• **Provided data**:
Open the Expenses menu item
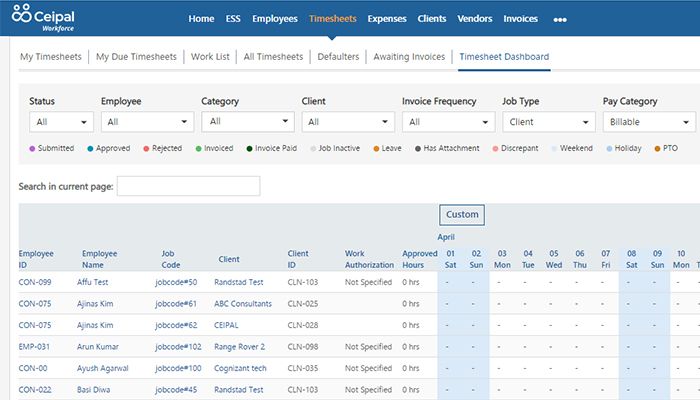Screen dimensions: 700x400 386,19
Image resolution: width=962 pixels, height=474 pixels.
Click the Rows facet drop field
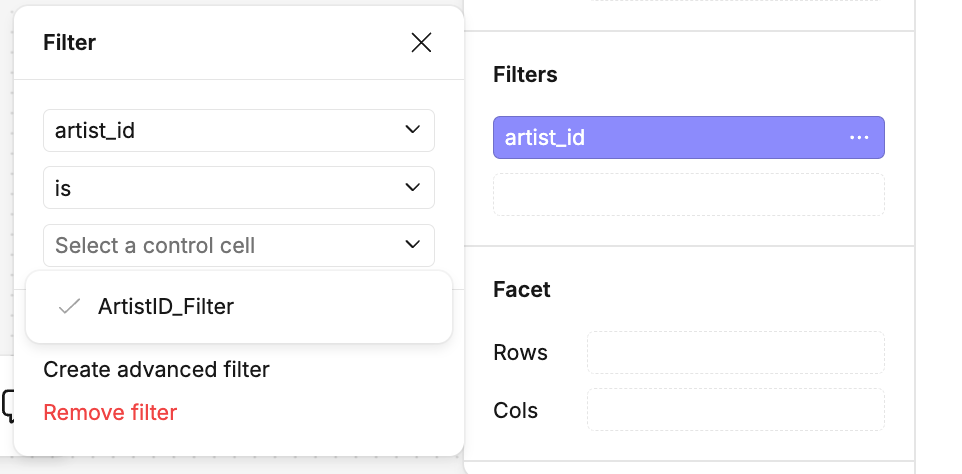click(735, 353)
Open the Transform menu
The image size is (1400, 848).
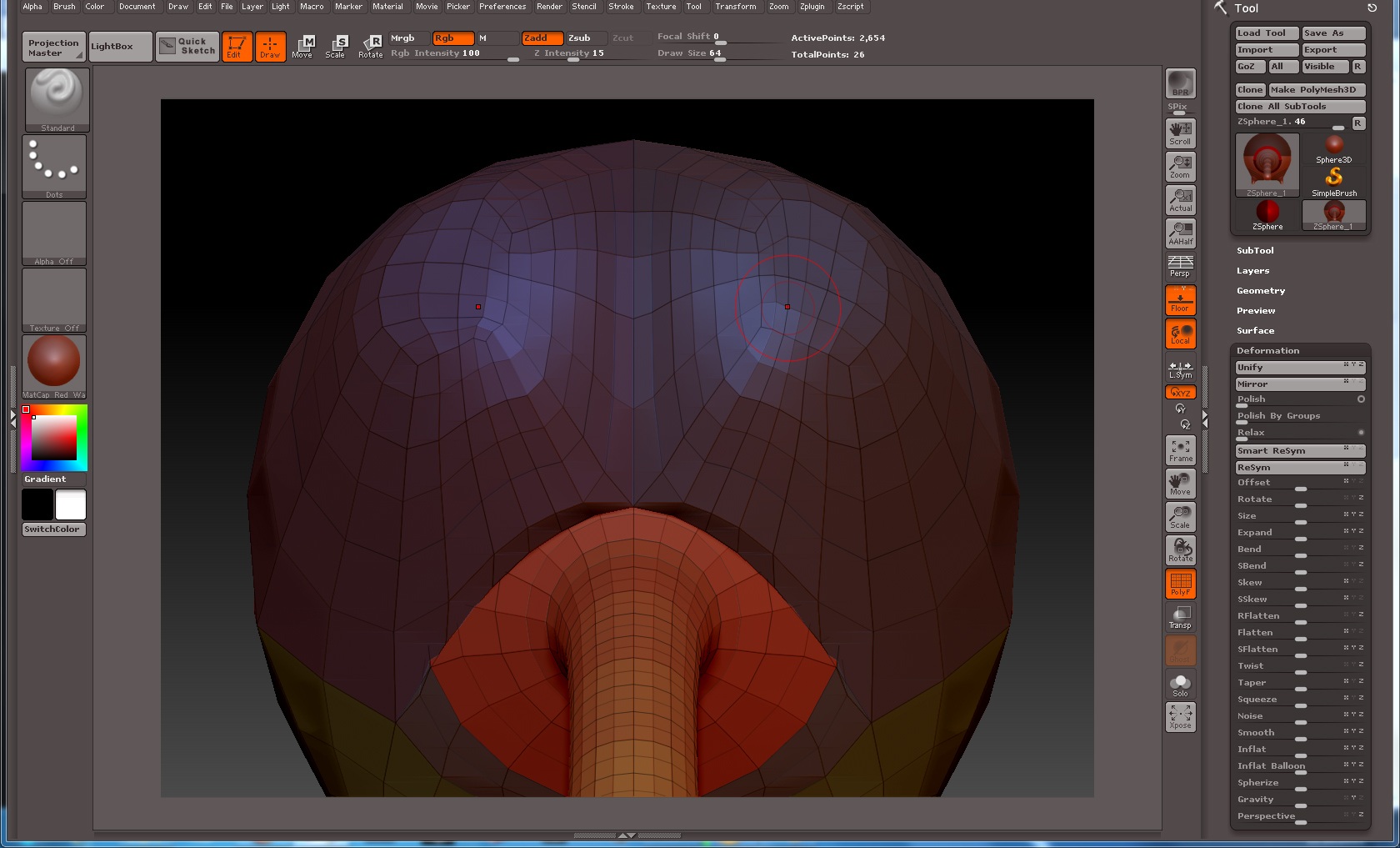[x=736, y=7]
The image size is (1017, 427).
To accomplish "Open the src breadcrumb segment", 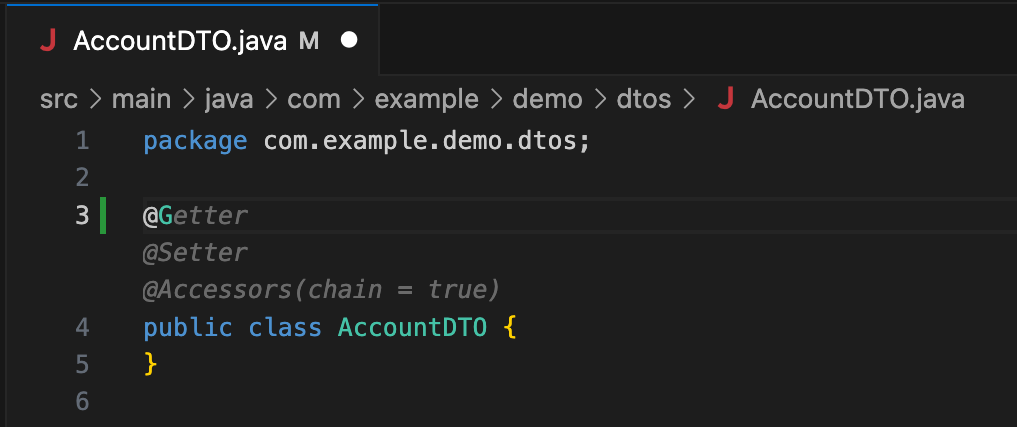I will coord(59,99).
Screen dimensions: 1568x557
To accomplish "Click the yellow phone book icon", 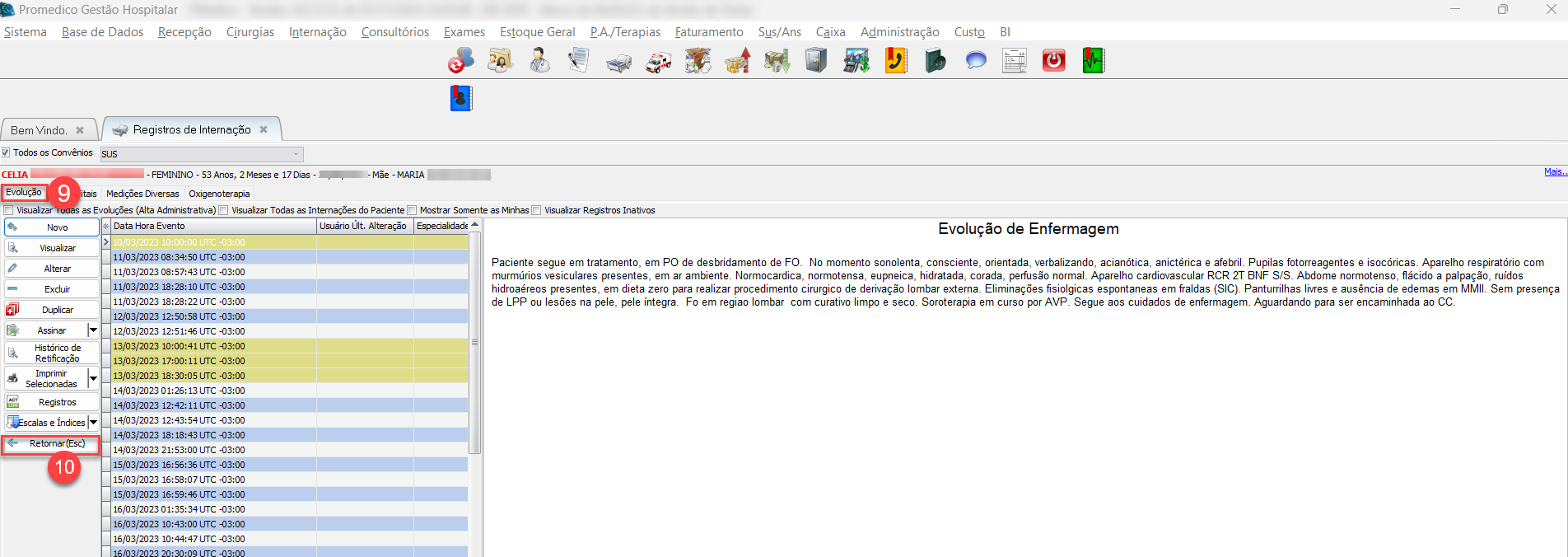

• **What the task asks**: Starting at the beginning of the entries and ending at the line with "[x=736, y=7]", write those lines out again, swapping "menu" for "tab" and changing nothing else. Leave the pictures out of your answer.

• **Reply**:
Open the Expenses tab item
Screen dimensions: 700x400 386,19
Image resolution: width=962 pixels, height=474 pixels.
Click the Rows facet drop field
click(735, 353)
Open the Transform tab
The image size is (1400, 848).
[x=736, y=7]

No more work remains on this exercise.